Exercise prompt
Below are the records; copy exactly the lines from the first through the one containing "You are a GUI", both included, and leave out the pictures.
****
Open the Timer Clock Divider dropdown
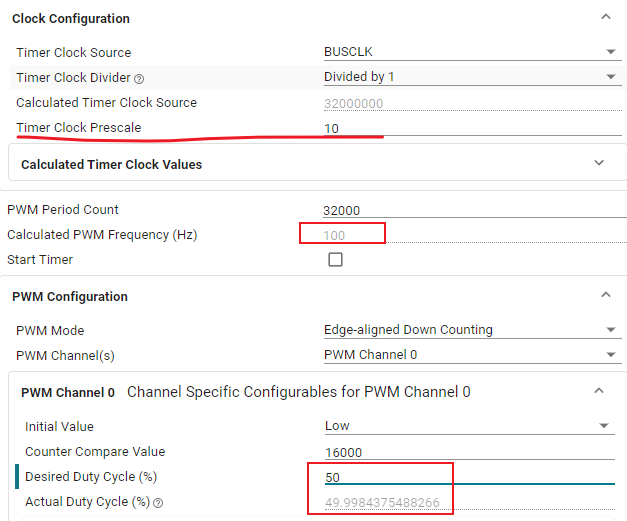The image size is (627, 521). pyautogui.click(x=470, y=77)
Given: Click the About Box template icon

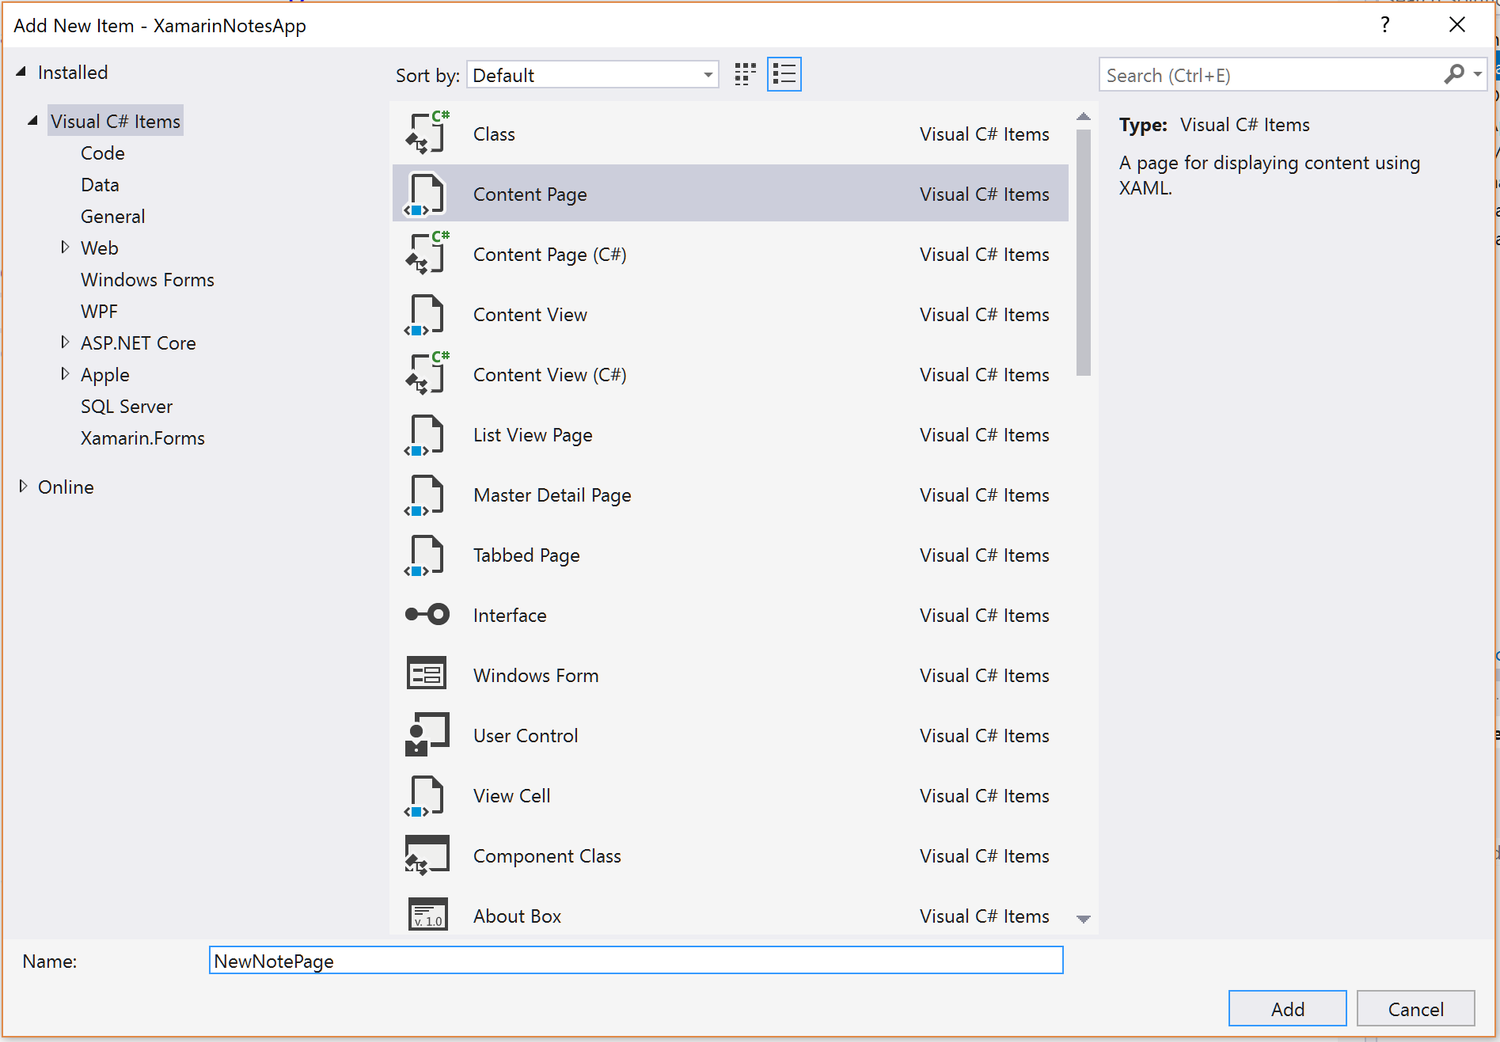Looking at the screenshot, I should (x=427, y=913).
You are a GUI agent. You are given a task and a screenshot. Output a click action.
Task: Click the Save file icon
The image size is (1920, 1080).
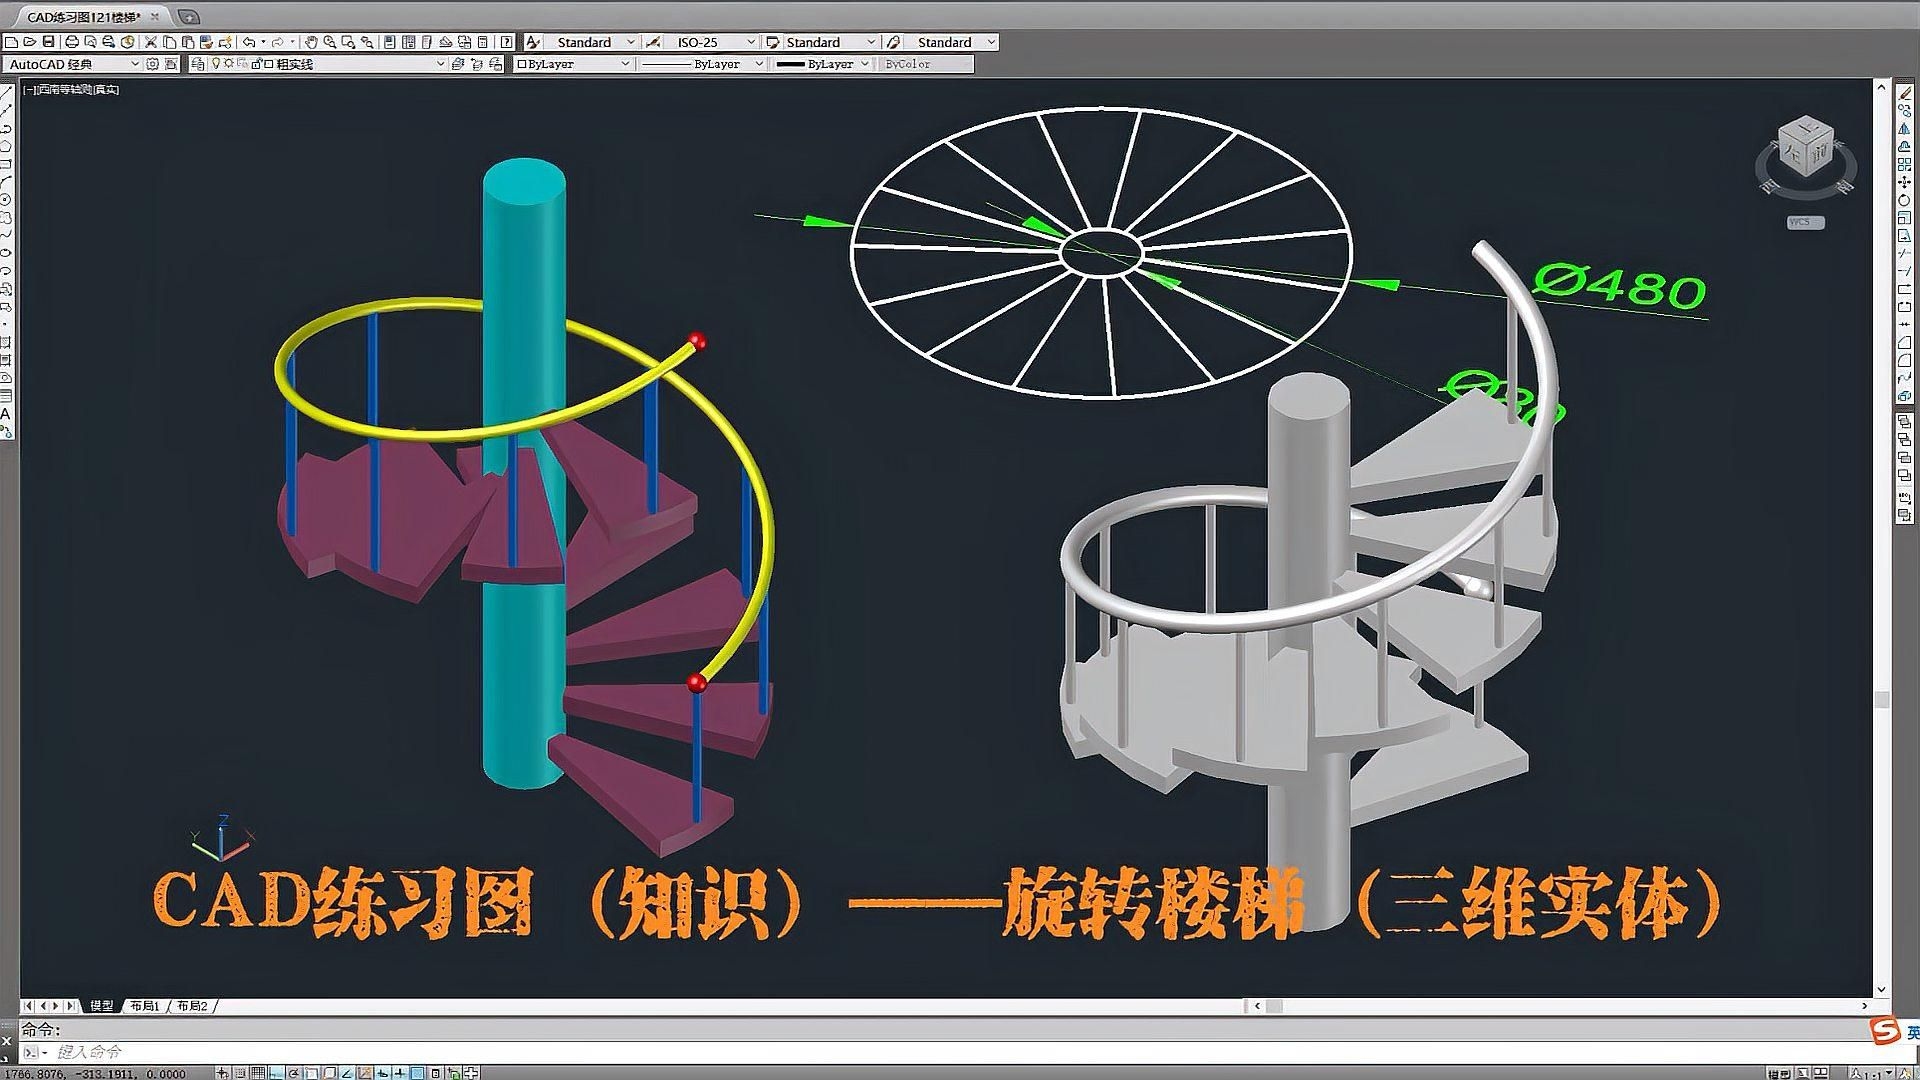(x=48, y=42)
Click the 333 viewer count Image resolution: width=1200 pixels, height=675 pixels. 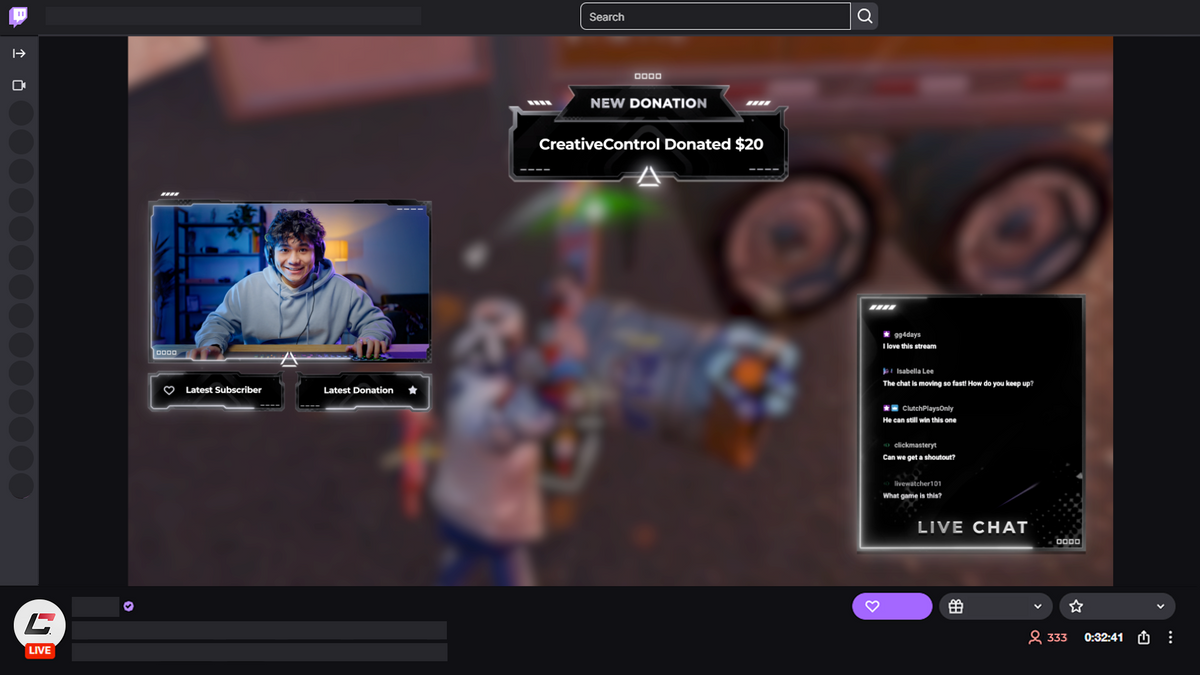point(1048,637)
****
Output for this task
Open the Timer Clock Divider dropdown
The image size is (627, 521). pyautogui.click(x=470, y=77)
Given: Click the About Box template icon

Looking at the screenshot, I should (x=427, y=913).
You are a GUI agent. You are given a task and a screenshot. Output a click action.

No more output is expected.